Integrating Surface-Based Geophysics into Landslide Investigations along Highways
Publication: Geo-Congress 2022
ABSTRACT
Characterizing active landslides is a significant challenge for geotechnical engineers and geologists, as issues of access, instability, and soft soils can impact the ability of heavy equipment to reach critical locations. Surface-based geophysical methods can be an important tool in these investigations, as they can be deployed quickly by a small team without the use of heavy equipment. In addition, surface-based geophysics can provide two- or three-dimensional profiles of the subsurface that can provide detailed information on stratigraphy and assist with locating critical layers. When used as part of an integrated site characterization effort, geophysical methods can be used to extrapolate results from limited borings or in situ tests and identify problem areas that may require additional investigation.

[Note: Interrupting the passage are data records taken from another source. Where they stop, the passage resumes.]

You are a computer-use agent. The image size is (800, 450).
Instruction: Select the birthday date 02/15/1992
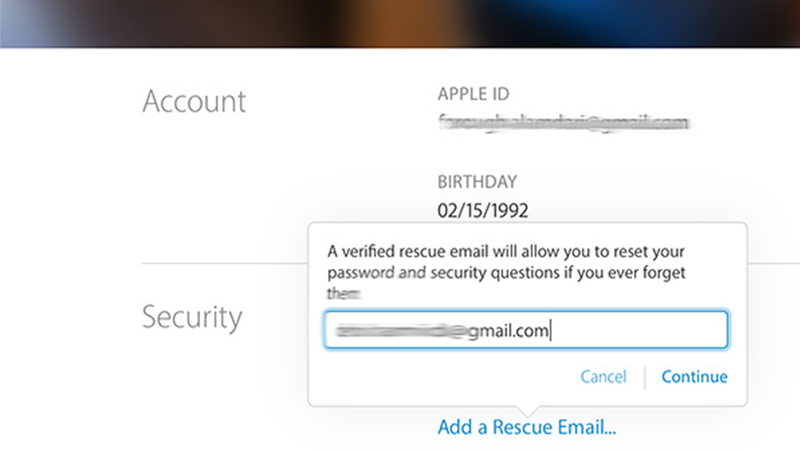pos(483,211)
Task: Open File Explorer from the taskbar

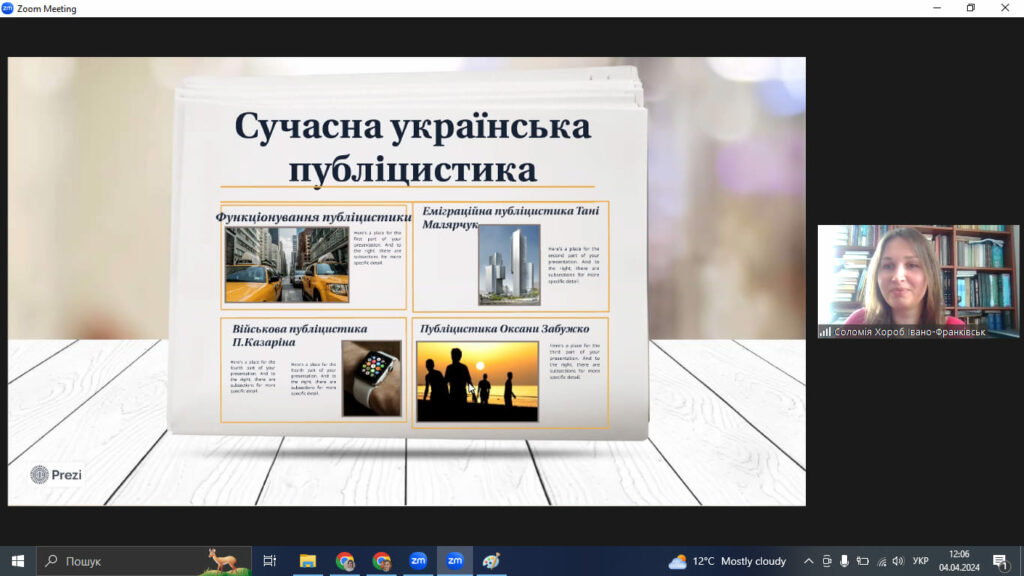Action: click(307, 561)
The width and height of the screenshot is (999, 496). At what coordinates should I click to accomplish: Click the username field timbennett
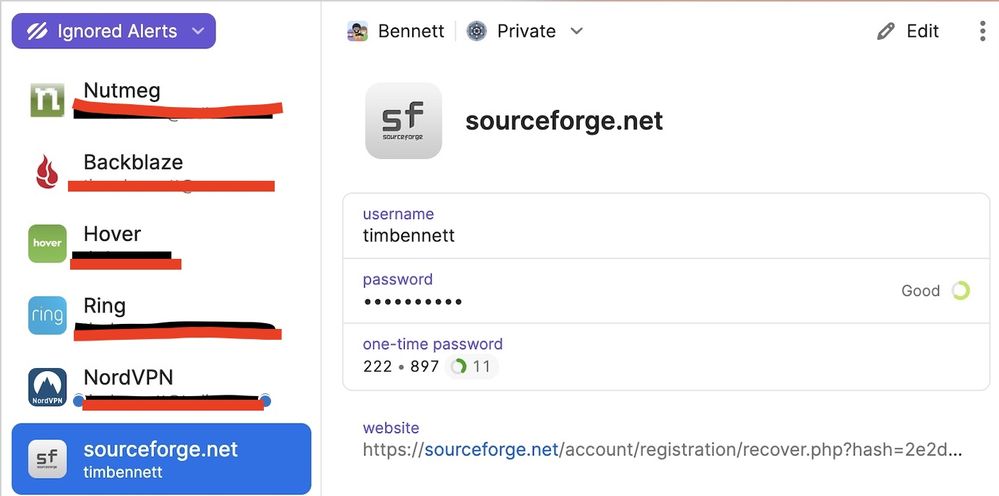pos(409,236)
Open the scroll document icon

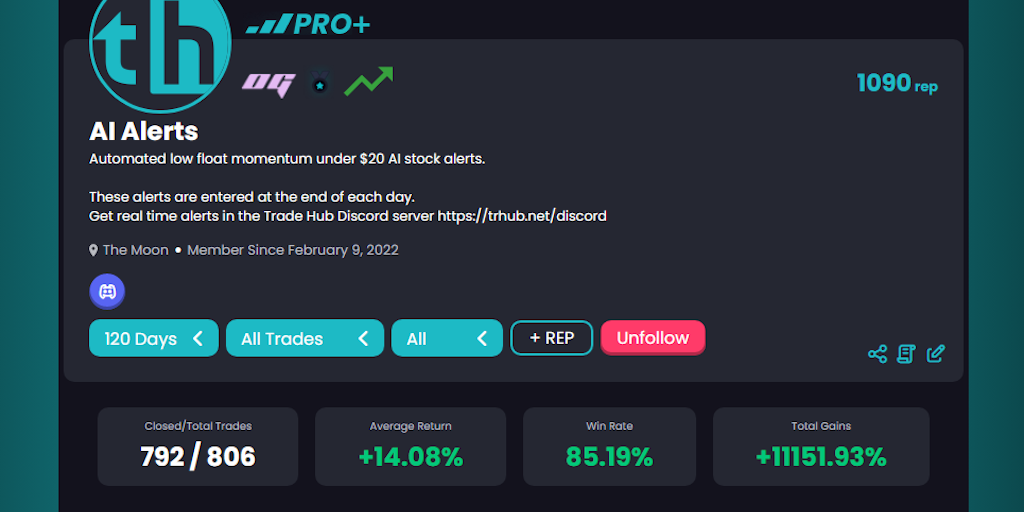tap(906, 353)
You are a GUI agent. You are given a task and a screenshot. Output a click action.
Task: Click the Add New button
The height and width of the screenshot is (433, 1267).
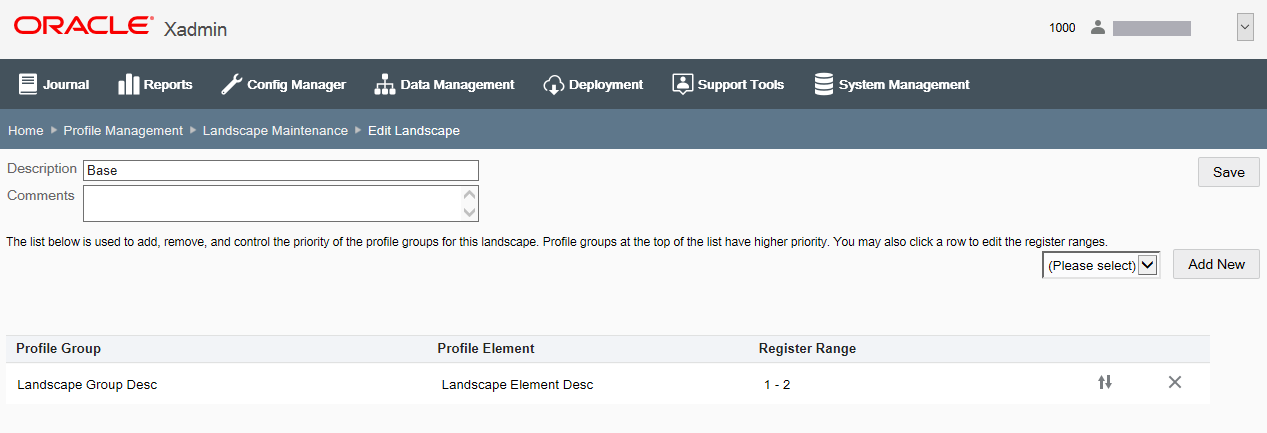[x=1216, y=264]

This paper presents results from both electrical and seismic geophysical surveys at two active landslides in Alabama. Both landslides occurred along active roadways and issues with utilities and topography made investigating the slides challenging. The geophysical results were able to identify the likely failure plane at each site, which was confirmed through comparison with inclinometer and boring data. Identifying this failure zone would have been difficult if not impossible to do from either the resistivity or the seismic results alone, but integrating the results from these two methods allowed the zone to be identified. This integrated characterization approach provides a more reliable ground model for analyses and design of repairs. Challenges, such as irregular terrain and accounting for topography, encountered on these deployments, along with recommendations for future studies are discussed.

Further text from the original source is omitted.